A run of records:
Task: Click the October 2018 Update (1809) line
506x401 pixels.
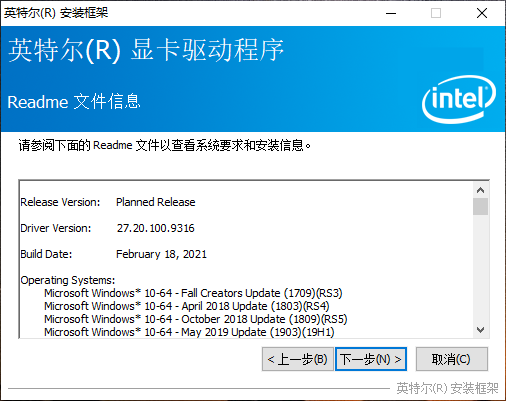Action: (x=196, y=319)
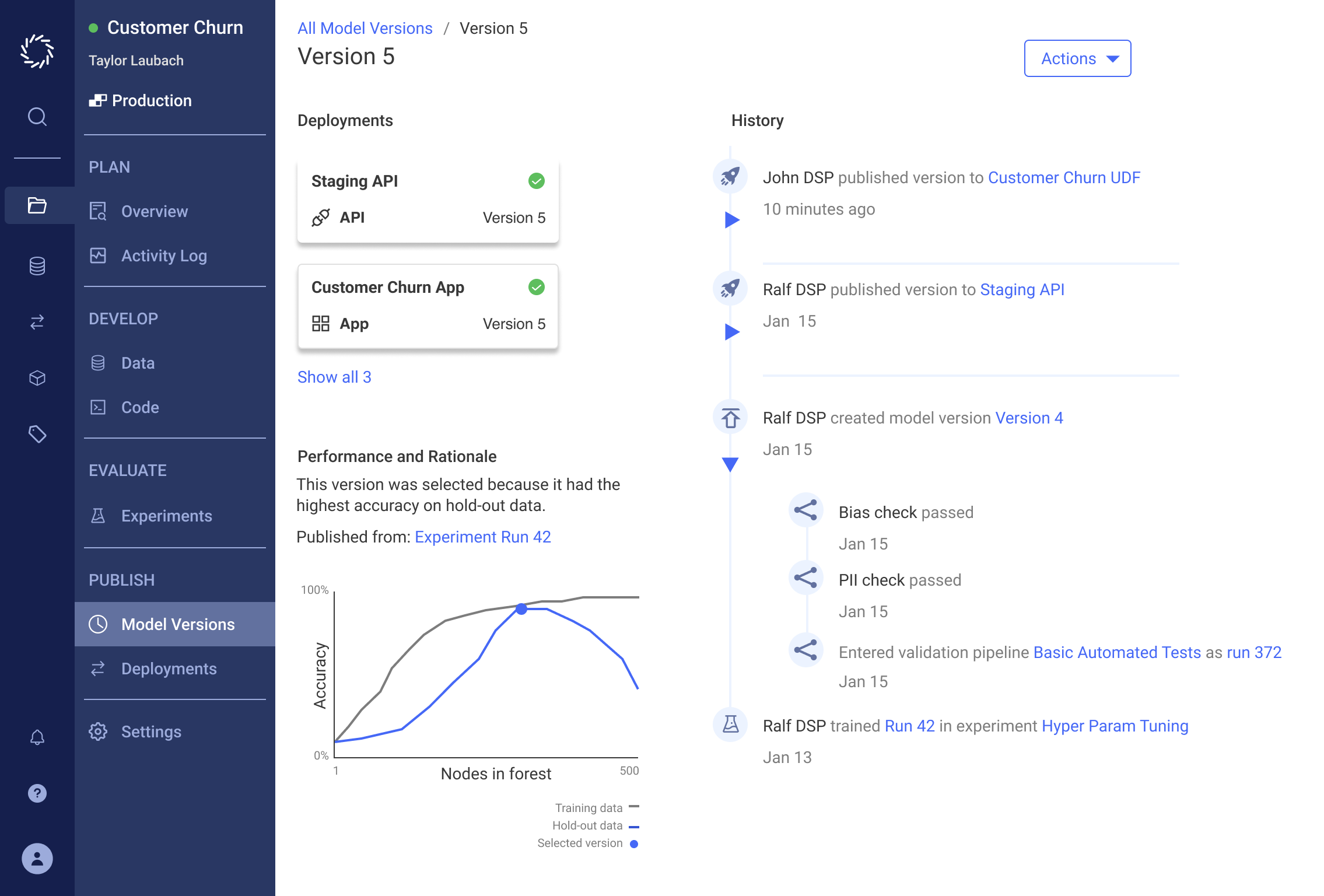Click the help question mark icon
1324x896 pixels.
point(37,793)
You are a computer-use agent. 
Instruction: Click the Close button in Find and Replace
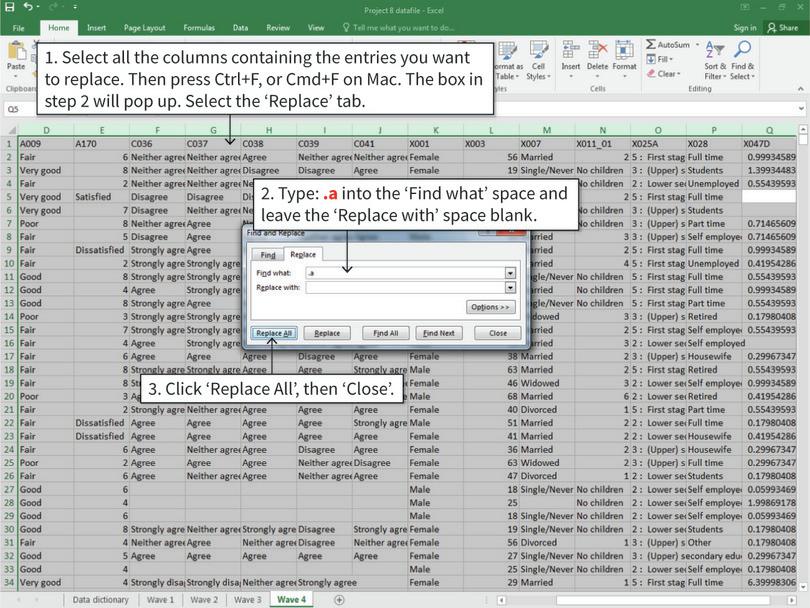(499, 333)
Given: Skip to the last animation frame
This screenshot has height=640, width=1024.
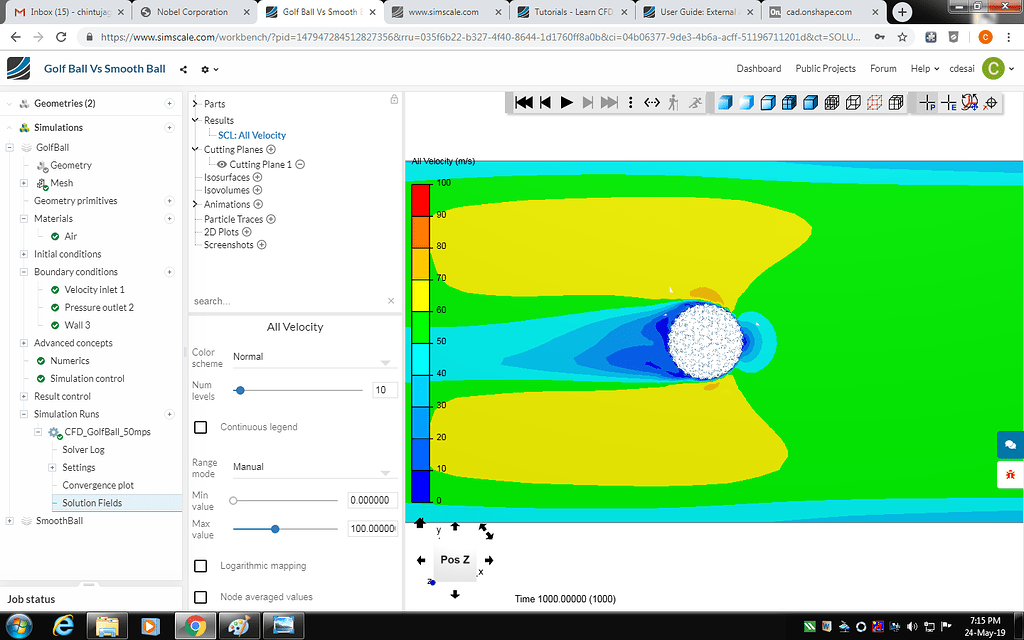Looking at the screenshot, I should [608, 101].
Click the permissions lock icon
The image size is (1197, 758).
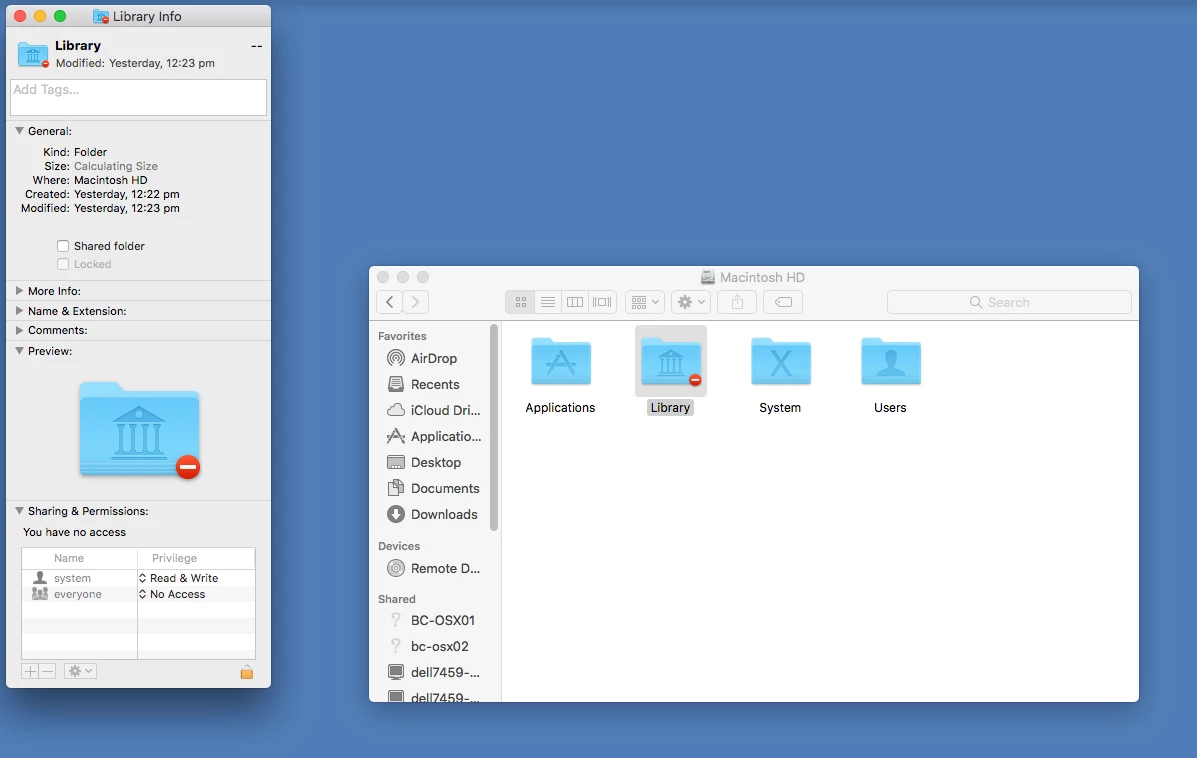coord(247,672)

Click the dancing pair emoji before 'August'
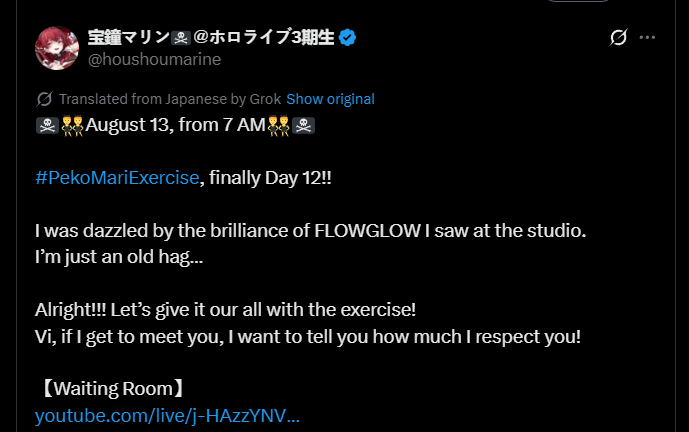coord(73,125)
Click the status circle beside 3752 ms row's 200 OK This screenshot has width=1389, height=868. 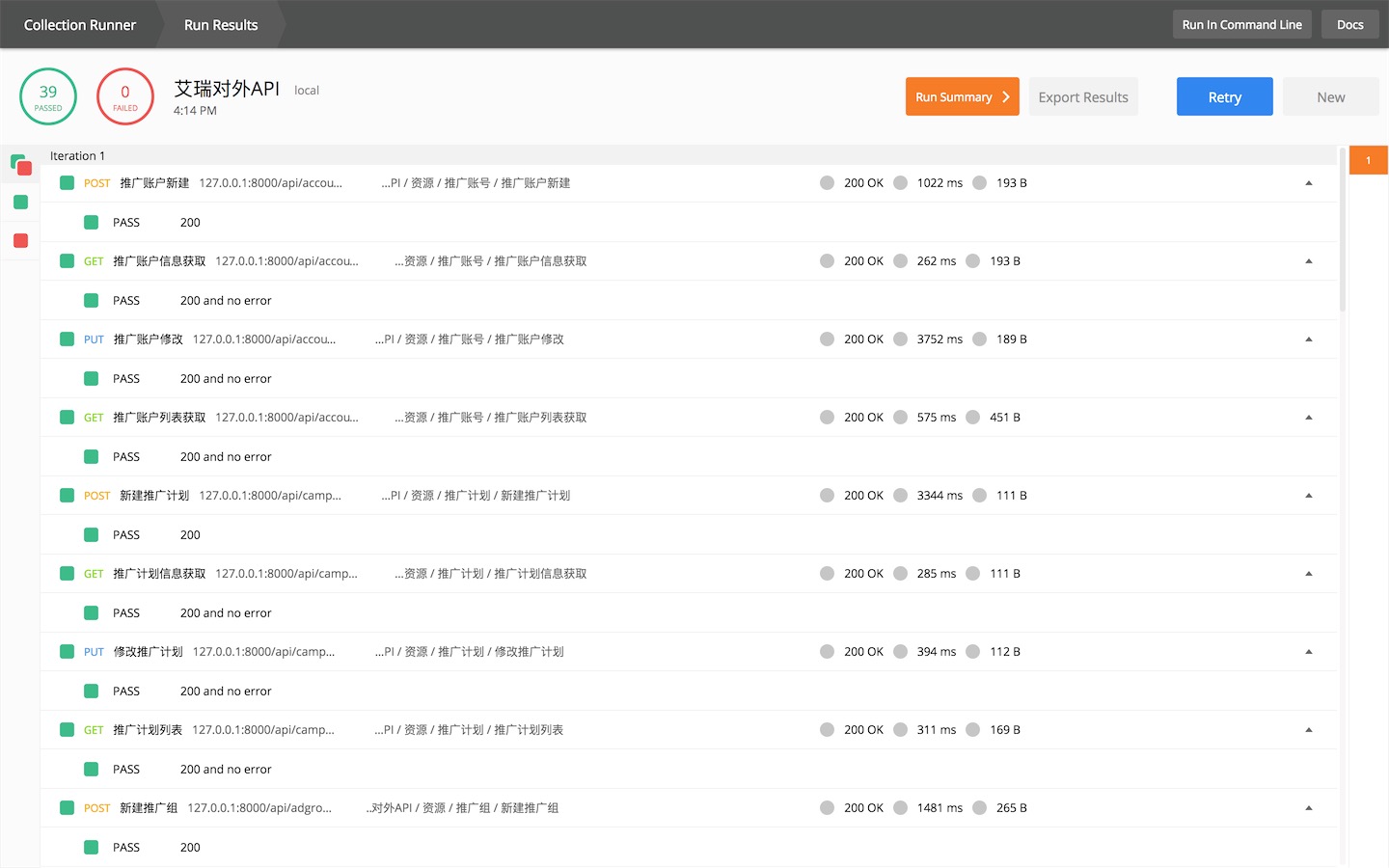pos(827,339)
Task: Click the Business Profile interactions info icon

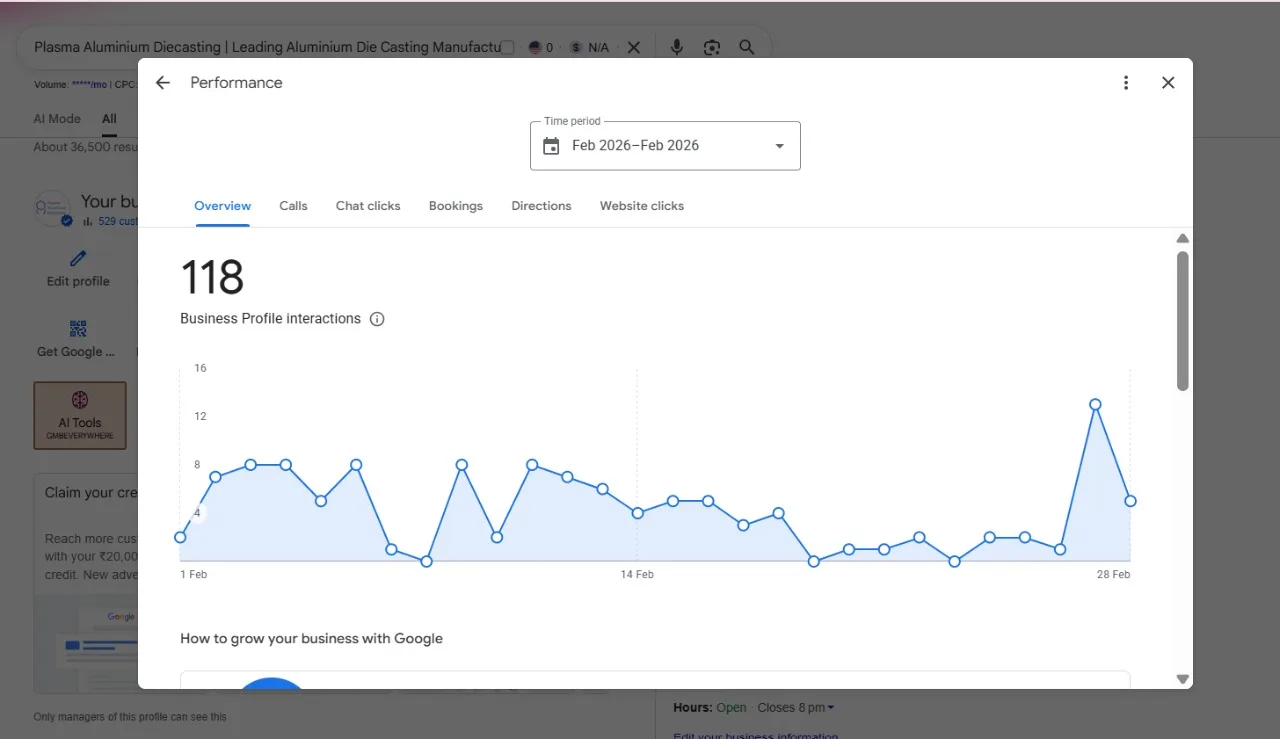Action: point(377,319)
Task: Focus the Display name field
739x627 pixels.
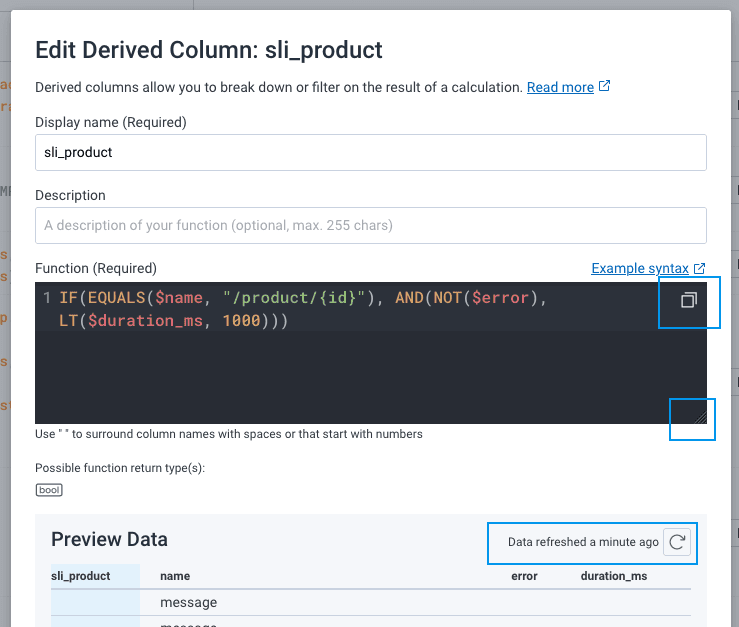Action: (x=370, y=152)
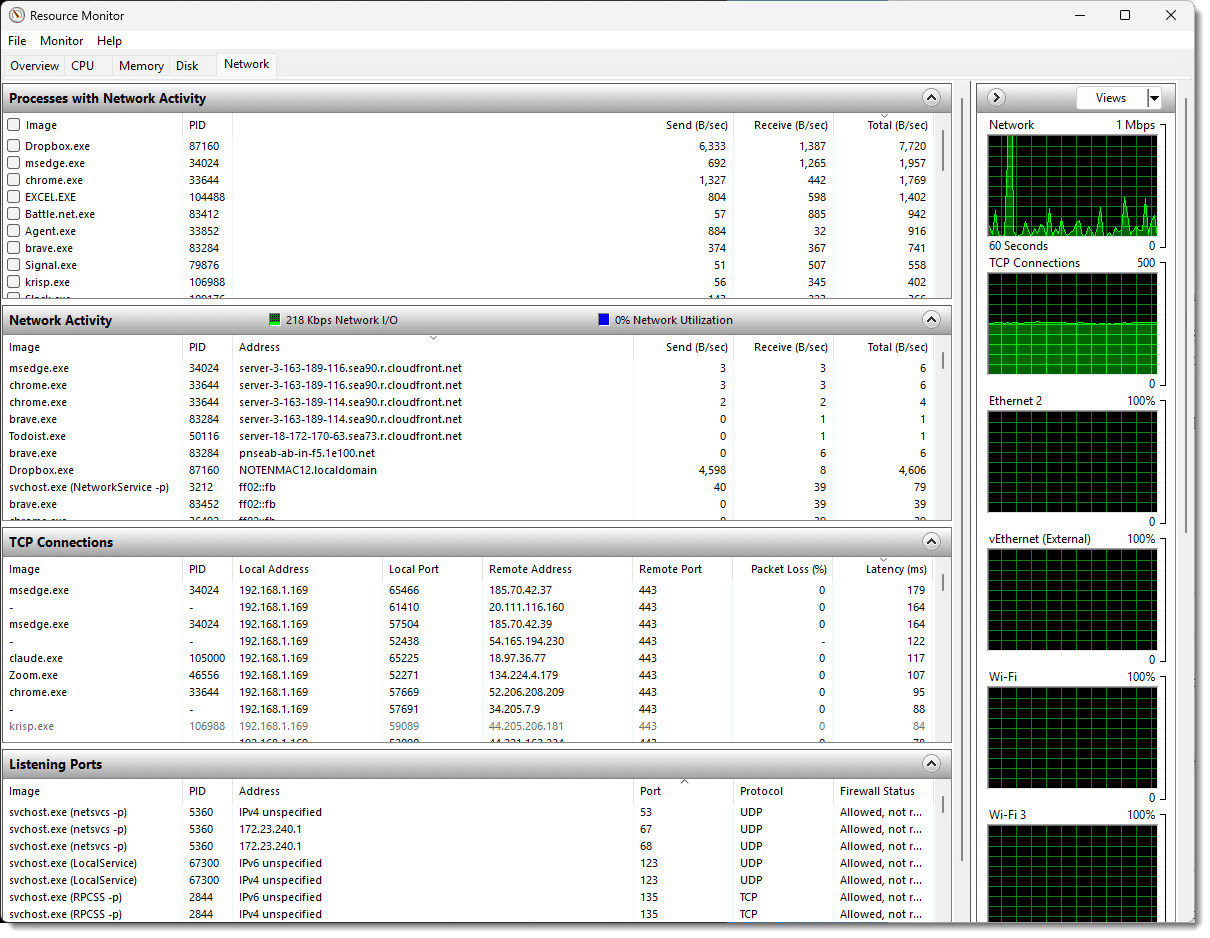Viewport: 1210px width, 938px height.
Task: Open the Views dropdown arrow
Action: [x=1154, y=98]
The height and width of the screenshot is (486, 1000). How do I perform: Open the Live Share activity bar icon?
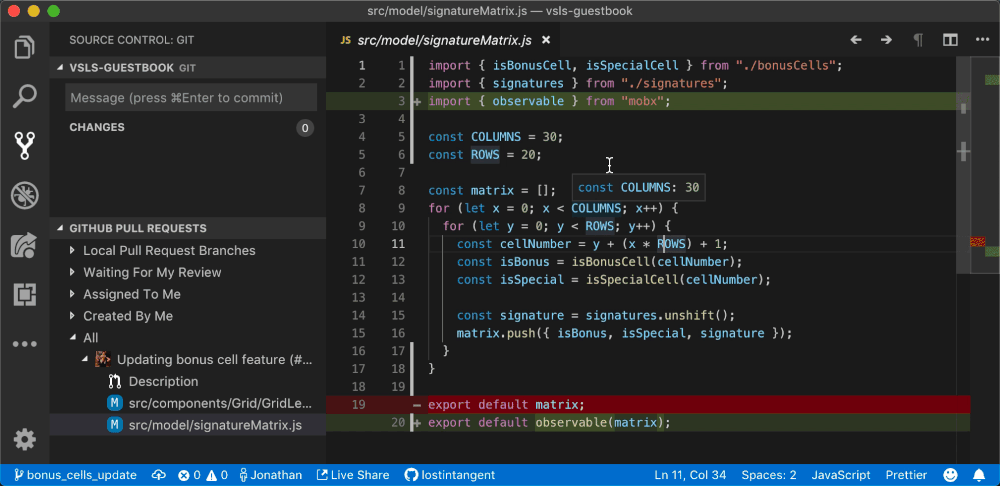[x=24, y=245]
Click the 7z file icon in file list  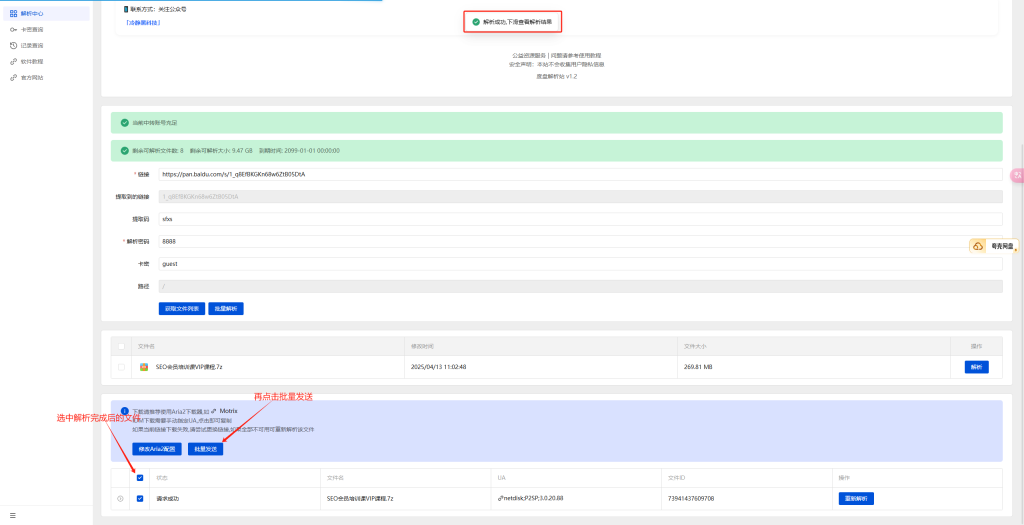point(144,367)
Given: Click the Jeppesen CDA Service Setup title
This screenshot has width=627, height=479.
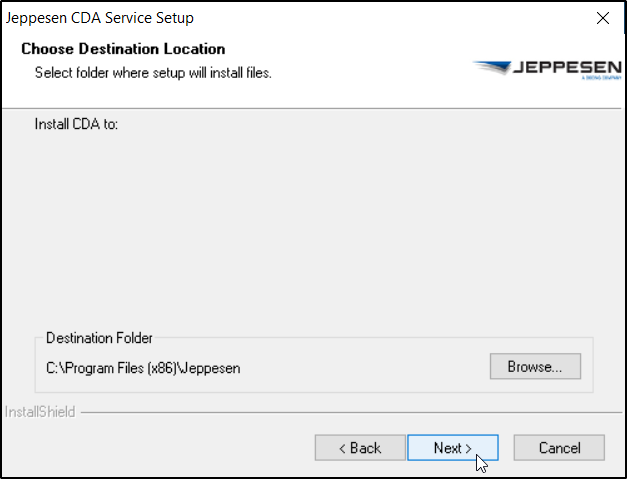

GOAL OF THE EXERCISE. Retype everything from the start of the records down to the line containing "coord(73,125)", both ends included, leaving the pictures out of your answer.

SOLUTION.
Task: Click the October 2018 Update (1809) line
506x401 pixels.
Action: (x=196, y=319)
Click the help question mark icon
1324x896 pixels.
point(37,793)
You are a computer-use agent. 
Instruction: Click the Close button in Find and Replace
(499, 333)
Given: Skip to the last animation frame
This screenshot has height=640, width=1024.
Looking at the screenshot, I should [608, 101].
Click the permissions lock icon
The image size is (1197, 758).
coord(247,672)

Click the dancing pair emoji before 'August'
coord(73,125)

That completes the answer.